*** Working data ***
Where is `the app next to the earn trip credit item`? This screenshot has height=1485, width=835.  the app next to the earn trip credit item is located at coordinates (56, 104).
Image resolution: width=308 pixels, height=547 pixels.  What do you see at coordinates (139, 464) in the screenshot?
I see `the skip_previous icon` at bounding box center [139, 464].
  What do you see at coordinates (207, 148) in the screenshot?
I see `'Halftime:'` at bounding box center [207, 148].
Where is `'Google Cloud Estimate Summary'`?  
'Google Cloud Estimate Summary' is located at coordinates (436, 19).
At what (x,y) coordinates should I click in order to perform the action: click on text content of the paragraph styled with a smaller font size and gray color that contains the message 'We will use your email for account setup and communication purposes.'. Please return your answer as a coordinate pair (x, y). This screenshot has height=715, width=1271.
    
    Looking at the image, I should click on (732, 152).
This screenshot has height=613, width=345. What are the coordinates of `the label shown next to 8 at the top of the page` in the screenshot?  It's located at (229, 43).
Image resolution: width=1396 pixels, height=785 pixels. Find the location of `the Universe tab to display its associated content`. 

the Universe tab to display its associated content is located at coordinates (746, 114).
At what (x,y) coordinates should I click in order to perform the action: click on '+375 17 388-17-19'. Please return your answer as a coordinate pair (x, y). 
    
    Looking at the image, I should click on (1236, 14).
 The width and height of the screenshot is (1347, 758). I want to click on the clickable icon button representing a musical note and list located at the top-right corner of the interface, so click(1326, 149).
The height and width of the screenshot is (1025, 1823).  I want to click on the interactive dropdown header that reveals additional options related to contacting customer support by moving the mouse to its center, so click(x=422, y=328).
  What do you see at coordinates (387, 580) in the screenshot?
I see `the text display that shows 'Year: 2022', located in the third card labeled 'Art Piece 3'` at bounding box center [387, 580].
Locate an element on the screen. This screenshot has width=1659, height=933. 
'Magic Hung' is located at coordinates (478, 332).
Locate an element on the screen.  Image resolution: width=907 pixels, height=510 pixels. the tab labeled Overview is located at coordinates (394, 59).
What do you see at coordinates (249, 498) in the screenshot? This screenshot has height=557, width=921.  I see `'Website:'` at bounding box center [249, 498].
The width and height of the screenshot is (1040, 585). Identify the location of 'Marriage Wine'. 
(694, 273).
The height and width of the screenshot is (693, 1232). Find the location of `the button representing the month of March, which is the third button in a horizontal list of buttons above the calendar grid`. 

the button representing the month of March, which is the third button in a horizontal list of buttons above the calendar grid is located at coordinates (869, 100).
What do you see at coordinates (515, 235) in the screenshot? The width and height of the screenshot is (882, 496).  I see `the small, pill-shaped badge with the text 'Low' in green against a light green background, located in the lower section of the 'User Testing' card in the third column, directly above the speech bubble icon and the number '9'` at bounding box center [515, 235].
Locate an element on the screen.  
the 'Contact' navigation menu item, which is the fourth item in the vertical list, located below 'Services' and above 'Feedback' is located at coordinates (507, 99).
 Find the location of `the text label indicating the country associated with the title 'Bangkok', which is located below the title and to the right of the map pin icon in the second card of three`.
***
Exercise details:
Reproduce all of the lines above verbatim, without altering, omitting, or adding anything.

Expected answer:
Where is `the app next to the earn trip credit item`? This screenshot has height=1485, width=835.  the app next to the earn trip credit item is located at coordinates (56, 104).
Image resolution: width=308 pixels, height=547 pixels.  What do you see at coordinates (139, 464) in the screenshot?
I see `the skip_previous icon` at bounding box center [139, 464].
  What do you see at coordinates (207, 148) in the screenshot?
I see `'Halftime:'` at bounding box center [207, 148].
Where is `'Google Cloud Estimate Summary'`?  
'Google Cloud Estimate Summary' is located at coordinates (436, 19).
At what (x,y) coordinates should I click in order to perform the action: click on text content of the paragraph styled with a smaller font size and gray color that contains the message 'We will use your email for account setup and communication purposes.'. Please return your answer as a coordinate pair (x, y). This screenshot has height=715, width=1271.
    
    Looking at the image, I should click on (732, 152).
This screenshot has height=613, width=345. What are the coordinates of `the label shown next to 8 at the top of the page` in the screenshot?  It's located at (229, 43).
Image resolution: width=1396 pixels, height=785 pixels. Find the location of `the Universe tab to display its associated content`. 

the Universe tab to display its associated content is located at coordinates (746, 114).
At what (x,y) coordinates should I click in order to perform the action: click on '+375 17 388-17-19'. Please return your answer as a coordinate pair (x, y). 
    
    Looking at the image, I should click on (1236, 14).
 The width and height of the screenshot is (1347, 758). I want to click on the clickable icon button representing a musical note and list located at the top-right corner of the interface, so click(1326, 149).
The height and width of the screenshot is (1025, 1823).  I want to click on the interactive dropdown header that reveals additional options related to contacting customer support by moving the mouse to its center, so click(x=422, y=328).
  What do you see at coordinates (387, 580) in the screenshot?
I see `the text display that shows 'Year: 2022', located in the third card labeled 'Art Piece 3'` at bounding box center [387, 580].
Locate an element on the screen. This screenshot has width=1659, height=933. 
'Magic Hung' is located at coordinates (478, 332).
Locate an element on the screen.  Image resolution: width=907 pixels, height=510 pixels. the tab labeled Overview is located at coordinates (394, 59).
What do you see at coordinates (249, 498) in the screenshot? This screenshot has height=557, width=921.  I see `'Website:'` at bounding box center [249, 498].
The width and height of the screenshot is (1040, 585). Identify the location of 'Marriage Wine'. 
(694, 273).
The height and width of the screenshot is (693, 1232). Find the location of `the button representing the month of March, which is the third button in a horizontal list of buttons above the calendar grid`. 

the button representing the month of March, which is the third button in a horizontal list of buttons above the calendar grid is located at coordinates (869, 100).
What do you see at coordinates (515, 235) in the screenshot? The width and height of the screenshot is (882, 496).  I see `the small, pill-shaped badge with the text 'Low' in green against a light green background, located in the lower section of the 'User Testing' card in the third column, directly above the speech bubble icon and the number '9'` at bounding box center [515, 235].
Locate an element on the screen.  
the 'Contact' navigation menu item, which is the fourth item in the vertical list, located below 'Services' and above 'Feedback' is located at coordinates (507, 99).
 Find the location of `the text label indicating the country associated with the title 'Bangkok', which is located below the title and to the right of the map pin icon in the second card of three`.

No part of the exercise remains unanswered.